It can be so hard when we are doing the best we can, doing everything right and others talk about how when you do these things you will be blessed. We often assume those blessings will be blessings we want, not ones that we need.

I love this talk by Elder James E. Faust, Refined in Our Trials.
*"This message is to all, but especially to those who feel they have had more trials, sorrows, pricks, and thorns than they can bear and in their adversity are almost drowned in the waters of bitterness. It is intended as one of hope, strength, and deliverance."

*"In the pain, the agony, and the heroic endeavors of life, we pass through a refiner’s fire, and the insignificant and the unimportant in our lives can melt away like dross and make our faith bright, intact, and strong."

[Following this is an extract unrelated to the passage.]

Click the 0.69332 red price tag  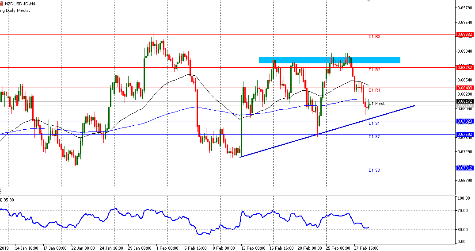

*"Into every life there come the painful, despairing days of adversity and buffeting. There seems to be a full measure of anguish, sorrow, and often heartbreak for everyone, including those who earnestly seek to do right and be faithful."

*"The thorns that prick, that stick in the flesh, that hurt, often change lives which seem robbed of significance and hope. This change comes about through a refining process which often seems cruel and hard. In this way the soul can become like soft clay in the hands of the Master in building lives of faith, usefulness, beauty, and strength. For some, the refiner’s fire causes a loss of belief and faith in God, but those with eternal perspective understand that such refining is part of the perfection process."

*"The blessings of eternity will surely come to those who endure refining, as the Lord Himself taught: “He only is saved who endureth unto the end.”